Die Thüringer CDU hat einem Vertrag für eine Brombeer-Koalition aus CDU, BSW und SPD zugestimmt. Landesparteichef Mario Voigt kommt seinem Ziel zur Bildung einer neuen Landesregierung unter seiner Führung damit einen weiteren Schritt näher. «Nach Jahren des Stillstands haben wir die Chance, ein Fenster aufzustoßen zu einem neuen Kapitel für die Thüringer Landesgeschichte», sagte Voigt vor rund 80 CDU-Mitgliedern bei einem Landesausschuss, einer Art kleiner Parteitag.
Die CDU machte als erste der drei Parteien den Weg für eine Koalition frei. Von den 38 stimmberechtigten Delegierten stimmen 37 für den Koalitionsvertrag, der Südthüringer CDU-Kreisvorsitzende Ralf Liebaug stimmte gegen das Papier. Er zeigte sich skeptisch zu einem Bündnis mit der Wagenknecht-Partei. Er habe immer für eine Minderheitsregierung von CDU und SPD geworben, sagte er am Rande der Veranstaltung. «Man hat sich jetzt für einen anderen Weg entschieden, das akzeptiere ich als Demokrat.»
Machtoption nach zehn Jahren Opposition
Das BSW will kommendes Wochenende über den Koalitionsvertrag entscheiden, bei der SPD läuft noch ein Mitgliederentscheid bis 9. Dezember. Voigt könnte noch vor Weihnachten zum neuen Ministerpräsidenten gewählt werden. Seine CDU würde damit nach zehn Jahren in der Opposition an die Macht im Freistaat zurückkehren. Voigts angestrebtes Bündnis hätte im Parlament aber keine eigene Mehrheit. Die drei potenziellen Partner kommen auf 44 der 88 Sitze im Landtag, womit zwischen einer möglichen Regierungskoalition und der Opposition aus AfD und Linke ein Patt entstehen würde. Die Linke vom bisherigen Amtsinhaber Bodo Ramelow war bei der Landtagswahl auf den vierten Platz gelandet. Stärkste Kraft war erstmals in einem Bundesland die AfD mit ihrem Landesparteichef Björn Höcke geworden.
Voigt warb in Erfurt für die in Deutschland ungewöhnliche Brombeer-Koalition. Es sei «kein Bündnis der Bequemlichkeit sein, sondern es wird eine Allianz der Tat», sagte er. «Wir wollen mehr Pragmatismus in der Thüringer Politik und weniger Ideologie.» Die Verhandlungen für die angestrebte Koalition galten als nicht einfach. BSW-Gründerin Sahra Wagenknecht hatte von Berlin aus Bedingungen gestellt - vor allem beim Thema Krieg und Frieden. Ein Sondierungspapier ging ihr nicht weit genug, inzwischen zeigte sie sich mit dem Koalitionsvertrag aber zufrieden.

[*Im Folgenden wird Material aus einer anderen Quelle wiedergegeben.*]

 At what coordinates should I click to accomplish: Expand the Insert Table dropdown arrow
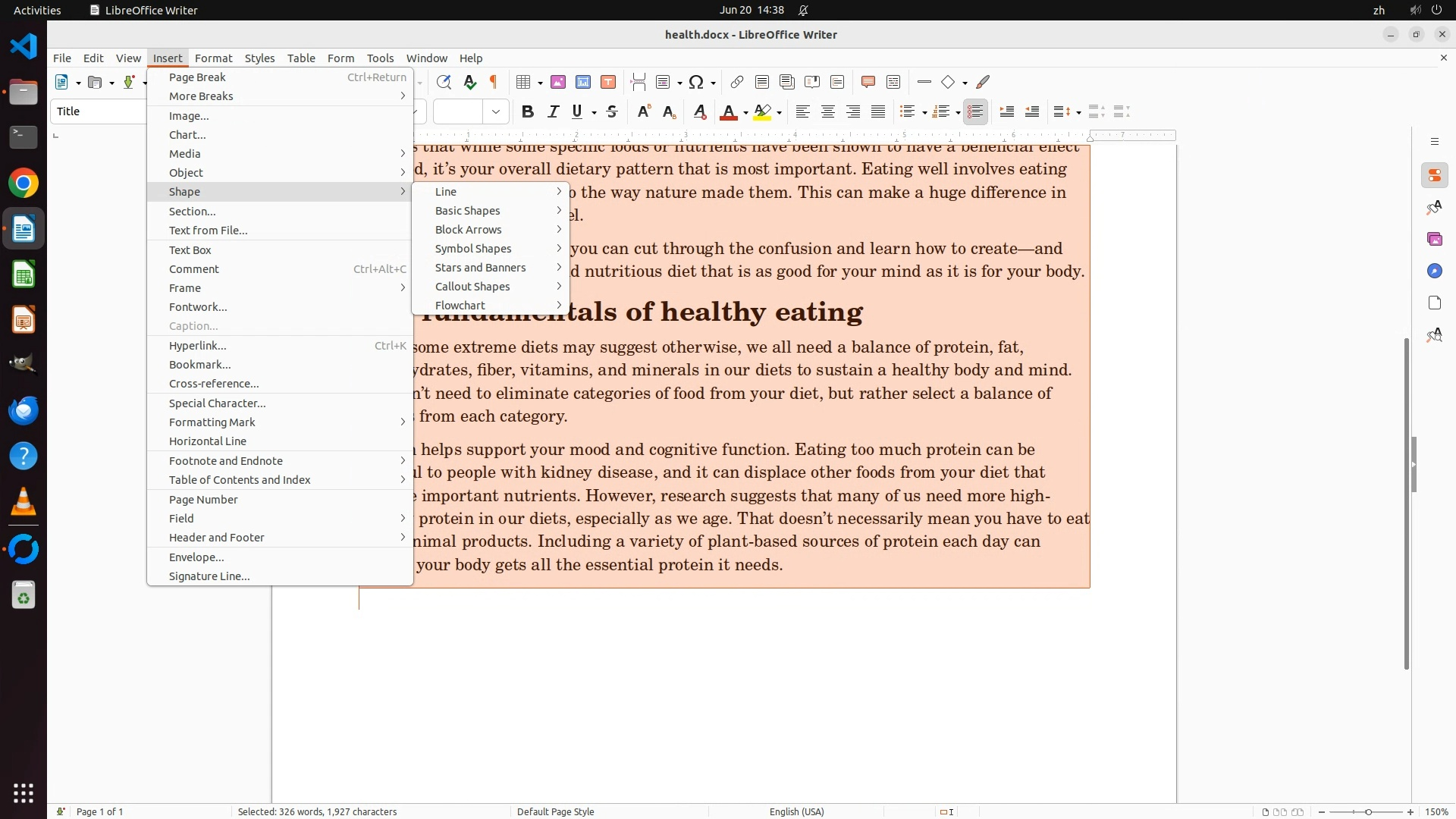(540, 83)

Personalien für Ministerien noch nicht entschieden
Voigt sagte, die Menschen in Thüringen erwarteten Veränderung und einen Neuanfang. Er kündigte unter anderem an, in Thüringen Haftplätze für straffällig gewordene Geflüchtete schaffen und den Unterrichtsausfall an Thüringer Schulen bekämpfen zu wollen. Voigt sprach auch die Krisen und Kriege in der Welt an. Die Menschen seien besorgt und wünschten sich eine handlungsfähige und stabile Regierung in Thüringen.
Noch nicht entschieden sind die Zuschnitte und Personalien für die Ministerien. Dazu werden kommende Woche noch Gespräche der Parteispitzen erwartet. Voigt sagte: «Für mich ist wichtig, dass wir eine handlungsfähige Regierung hinbekommen und das werde ich mit den Partnern ganz in aller Ruhe und aller Verlässlichkeit besprechen.»
Mehrere CDU-Delegierte sprachen sich beim Landesausschuss dafür aus, dass die CDU die Ressorts Wirtschaft und Finanzen erhält. Dem Vernehmen nach haben alle drei Parteien Interesse am Wirtschaftsressort angemeldet.